FREMONT - The town of Fremont has been in a standstill with Northern Indiana Public Service Company (NIPSCO) since 2016 regarding their access to natural gas.
Multiple community members said NIPSCO has limited Fremont in the amount of natural gas they will provide to the town.
NIPSCO made no official statement when asked, the reasoning they gave Fremont Council members was Fremont has no additional capacity and is the last stop on their line.
NIPSCO told the town of Fremont it would cost them upwards of $60 million or more if they wanted NIPSCO to provide them with more natural gas for complete infrastructure remodel.
The price tag is unattainable for both the town of Fremont and Steuben County.
As a result, Fremont’s current businesses and residents are being forced to go towards more expensive alternatives like electric and propane, and prospective businesses and residents are considering elsewhere.
Many business owners are concerned and confused why the Indiana Utility Regulatory Commission (IURC) are not stepping up and forcing NIPSCO’s hand.
The theory seems to be the fact that NIPSCO is owned by NiSource Inc., one of the largest utility companies in the United States.
NiSource is publicly traded NASDAQ exchange and is the only Indiana based utility company (Merrillville, Ind.).
What should be at this point be a state issue is being controlled by a regional monopoly.
Indiana State Representative Denny Zent said he has, “tried numerous things on his end.”
Zent believes there will not be progress until Fremont is given power from the municipalities in Indianapolis.
“You think they’d be working for the people,” said Zent, “but it appears they are working for the stockholders.”
Steuben County has stepped up and tried to help Fremont find a resolution on the natural gas crisis.
Isaac Lee, Steuben County Economic Development Corporation's Executive Director reached out to NIPSCO many times. He was promised a resolution by NIPSCO but was never given one.
Lee reported in 2020 that Steuben County was home to 34,500 people with a labor shed of 340,000 people.
From 2016-2020 Lee believes the county has lost $3.5 billion in revenue and 2,500 jobs to the area as a result of NIPSCO’s antics.
The situation is hurting every aspect of growth in Fremont.
Fremont Community Schools, the highest rated school district in Steuben County, is struggling to grow despite the Indiana Department of Education recognizing Fremont as an “A” School Corporation for the past 5 years in row.
The housing market is scarce nationwide, but it is devastatingly low in Fremont preventing families with children from moving to the town. The town has a recorded seven homes for sale as of July 2022.

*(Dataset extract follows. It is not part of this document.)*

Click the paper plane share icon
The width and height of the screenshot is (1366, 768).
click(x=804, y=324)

Fremont’s town president Chris Snyder said NIPSCO told the town they could not build more than the equivalent of 10 homes a year and that building 10 would be pushing their capacity limits.
Factories within the town are unable to expand and therefore are planning to expand outside of the town and even the state.

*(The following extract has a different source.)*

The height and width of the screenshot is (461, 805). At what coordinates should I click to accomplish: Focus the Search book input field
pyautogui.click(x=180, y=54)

Cardinal IG of Fremont’s Manager Michael Connell said they cannot grow in the ways they would like because of the lack of natural gas.
Connell said, “NIPSCO is really letting down their company base.”
Another factory in Fremont, Cold Heading reportedly spent $15 million on an expansion only for NIPSCO to refuse to provide them with natural gas.
Fremont businessman Jack Musson owner of Musson Builders fears Fremont is on its way to turning into a ghost town if something is not done.
All things considered; Fremont appears as an essence to the crossroads of America.
The town sits on the very northeastern corner of Indiana and touches both Michigan to the north and Ohio to the east.
U.S. Interstates 69, 80 and 90 all pass-through Fremont.
The town features Wild Winds Buffalo Preserves, Yogi Bear's Jellystone Park, outlet mall The Shops at Fremont, vast majority of Pokagon State Park and numerous lakes including Clear Lake, Snow Lake, Barton Lake Marsh Lake and the northern half of Lake James.
Fremont, the town with so potential for growth, is being hindered by their local natural resource company.